§ WHAT THIS TASK INVOLVES:
Output exactly the lines below, starting with the line that has "Viewport: 690px width, 388px height." and going on through the line that has "Switch to the displacement_VV image tab", both included, and no other lines.

§ MATERIAL FOR THIS TASK:
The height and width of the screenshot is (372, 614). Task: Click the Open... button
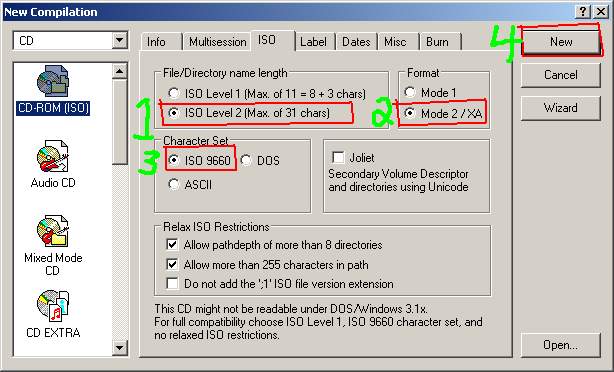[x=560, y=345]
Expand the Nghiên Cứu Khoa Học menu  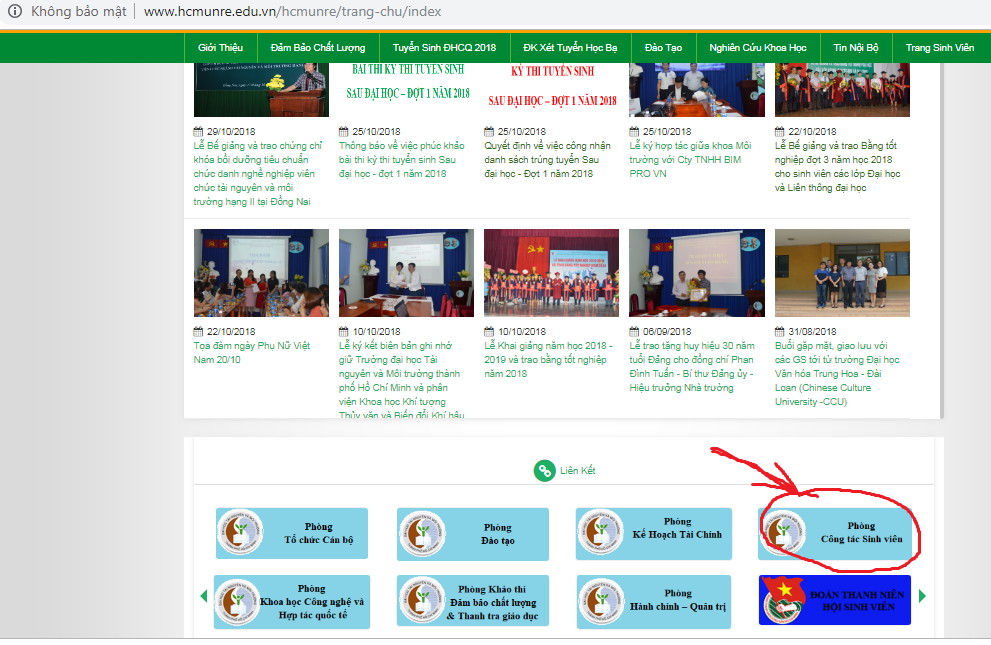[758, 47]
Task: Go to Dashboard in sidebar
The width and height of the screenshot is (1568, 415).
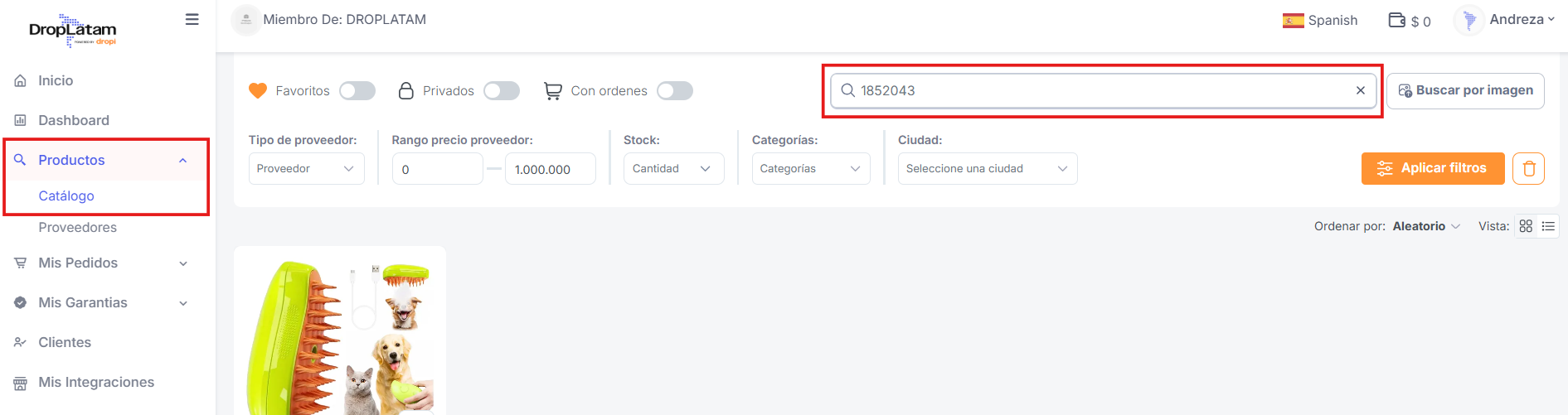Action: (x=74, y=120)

* * *

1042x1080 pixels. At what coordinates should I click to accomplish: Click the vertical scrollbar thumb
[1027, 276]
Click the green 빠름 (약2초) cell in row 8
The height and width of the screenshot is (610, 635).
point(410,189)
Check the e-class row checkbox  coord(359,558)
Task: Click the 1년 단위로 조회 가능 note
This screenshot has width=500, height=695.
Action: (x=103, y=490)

...

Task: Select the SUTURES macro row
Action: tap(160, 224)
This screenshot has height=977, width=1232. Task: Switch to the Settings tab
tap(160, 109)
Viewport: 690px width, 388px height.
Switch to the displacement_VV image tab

§ ANSWER TO THIS TASK:
Viewport: 690px width, 388px height.
Switch to the displacement_VV image tab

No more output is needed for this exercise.